AIAC_948 - Grotta della Monaca - 2010Le tre campagne di ricerca e scavo si sono svolte nei mesi di aprile-maggio, giugno e ottobre, durando ciascuna, in media, tra 10 e 15 giorni. Le indagini hanno interessato i macrosettori ipogei della Sala dei pipistrelli (aprile-maggio), dei Cunicoli terminali (giugno) e della Pregrotta (ottobre), coinvolgendo squadre speleo-archeologiche formate generalmente da 8-10 componenti, tranne che nella Sala dei pipistrelli dove, per le difficili condizioni ambientali, sono stati impiegati solo due operatori.

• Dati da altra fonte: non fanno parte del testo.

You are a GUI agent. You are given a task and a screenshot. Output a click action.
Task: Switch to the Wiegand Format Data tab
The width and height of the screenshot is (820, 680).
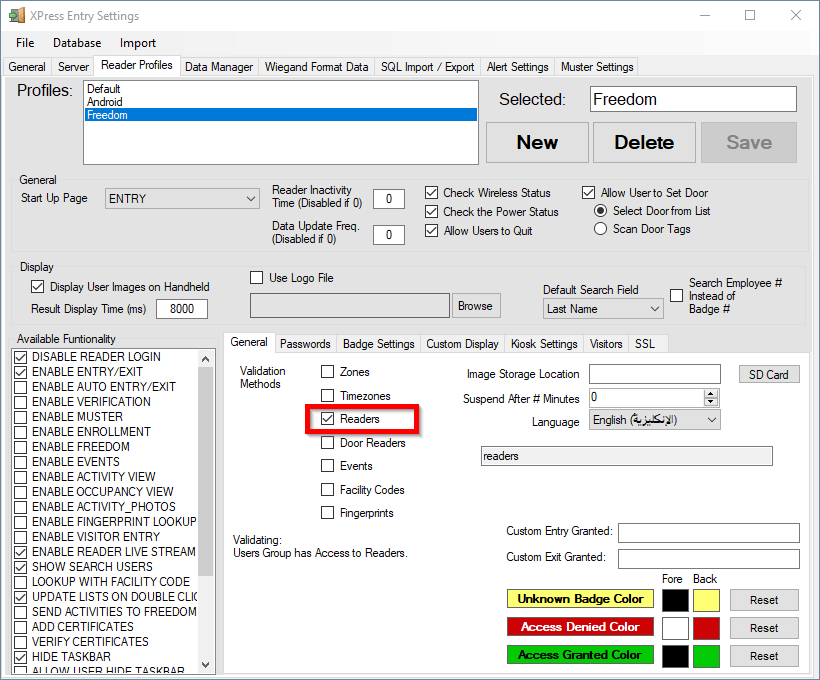316,67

Nell’area dei Cunicoli terminali sono stati eseguiti interventi di scavo in tre differenti distretti ipogei (Cengia, Salto e Imbocco CTdx). Tali interventi, finalizzati ad una migliore comprensione delle antiche dinamiche estrattive nella parte più profonda della grotta, hanno comportato la rimozione di notevoli depositi sedimentari e/o clastici. Gli stessi sono stati investigati con estrema cautela perché inglobanti una miriade di minuscoli carboni residuo dei sistemi d’illuminazione impiegati in antico nel sottosuolo (torce fatte con legnami resinosi). L’accurata raccolta dei campioni antracologici ha permesso, successivamente, una serie di determinazioni archeobotaniche e diverse datazioni radiocarboniche. Queste ultime hanno confermato ancora una volta l’orizzonte cronologico delle attività minerarie attestate nella parte più interna della cavità (Sala dei pipistrelli e Cunicoli terminali), riferibile alla fine del V - metà del IV millennio a.C. in cronologia calibrata.
Nella Sala dei pipistrelli è proseguita l’esplorazione della cosiddetta “Buca delle impronte”, una diramazione secondaria caratterizzata da sorprendenti testimonianze minerarie eccezionalmente conservate a dispetto della loro antichità (impronte di scavo, pilastri con funzione di sostegno della volta, etc.). I lavori hanno permesso l’individuazione degli snodi di passaggio più trafficati dagli antichi minatori, riconoscibili per la presenza di suoli fortemente compattati originatisi a seguito del continuo andirivieni durante le attività estrattive. Il contesto si inquadra in un momento avanzato dell’età neolitica, attorno agli inizi del IV millennio a.C.
La campagna di scavo in Pregrotta, infine, ha interessato l’ultima porzione di deposito ancora conservata nei pressi dell’ampio imbocco della cavità (Saggio S9). Qui l’esplorazione stratigrafica ha permesso di cogliere, ancora una volta con estrema evidenza, il disturbo arrecato dalle coltivazioni minerarie di età tardo-medievali e post-medievali alle evidenze di occupazioni più antiche del sito, in modo particolare a quelle riferibili ad età pre-protostorica. L’interesse a sfruttare i depositi di idrossidi ferrosi esistenti sotto i livelli di frequentazione pre-protostorica ha portato ad un vero e proprio sbancamento, con conseguente rimaneggiamento, delle sequenze stratigrafiche esistenti nella Pregrotta. Le azioni di disturbo sono comprovate da colpi di piccone metallico presenti a notevole profondità nel deposito sedimentario nonché a “stratigrafie inverse”, con materiali antichi presenti in alto e recenti in basso, dovuti appunto alle azioni di scavo dei minatori di età storica.
Si delineano ad oggi tre distinte fasi di presenza antropica antica nel sito sotterraneo: la più antica databile attorno a 20000 anni da oggi (Pregrotta); la mediamente antica inquadrabile tra i 6500 e i 5500 anni da oggi (Sala dei pipistrelli e Cunicoli terminali); la più recente collocabile fra il 900 e il 1400 d.C. (Pregrotta e Cunicoli terminali).